A 4ª Turma do Tribunal Regional Federal da 1ª Região (TRF1) rejeitou apelação do Ministério Público Federal (MPF) em que solicitava condenação de um professor por crime de prática de discriminação ou preconceito de raça. No processo, o acusado, que alegou agir de boa-fé e sem dolo, foi condenado por injúria racial, mas foi absolvido do crime de preconceito de raça, cor, etnia, religião ou procedência nacional.  O relator, desembargador federal Leão Alves, disse que a injúria é ofensa à honra subjetiva da vítima, enquanto a discriminação é dirigida a todo um grupo de pessoas; e que no caso as ofensas foram dirigidas diretamente ao estudante. “Ficou cabalmente demonstrado que não há que se falar em concurso material ou formal entre os crimes de injúria racial e de discriminação racial”, afirmou o magistrado. “Das provas colacionadas o que se extrai é que o objetivo primordial do acusado era ofender/menosprezar a vítima individualmente, e não proferir manifestações preconceituosas generalizadas”, sustentou o desembargador federal.

TCU aprova projeto por maior transparência nas transferências especiais

O Tribunal de Contas da União (TCU) aprovou, por unanimidade, projeto de instrução normativa (IN) destinada a regulamentar os procedimentos para fiscalização, pelo TCU, do mecanismo das transferências especiais, instituído no art. 166-A, inciso I, da Constituição Federal.
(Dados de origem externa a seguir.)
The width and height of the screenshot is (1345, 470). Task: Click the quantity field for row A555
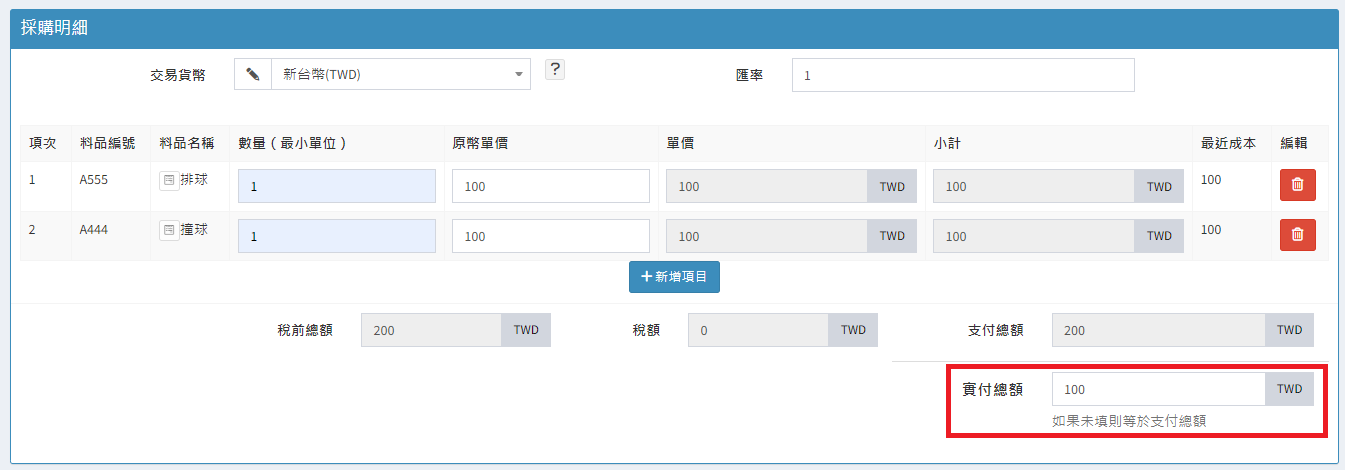coord(336,186)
A IN estabelece as medidas de transparência ao cumprimento das condicionantes constitucionais, mediante inserção de informações e documentos na plataforma Transferegov.br.

Rápidas

1ª Câmara Criminal do TJCE – A ausência de apreciação adequada das teses apresentadas em sede de resposta à acusação pode resultar em grave prejuízo à defesa com difícil reparação. A decisão que ratificou o recebimento da denúncia deve ser fundamentada por parte do juiz.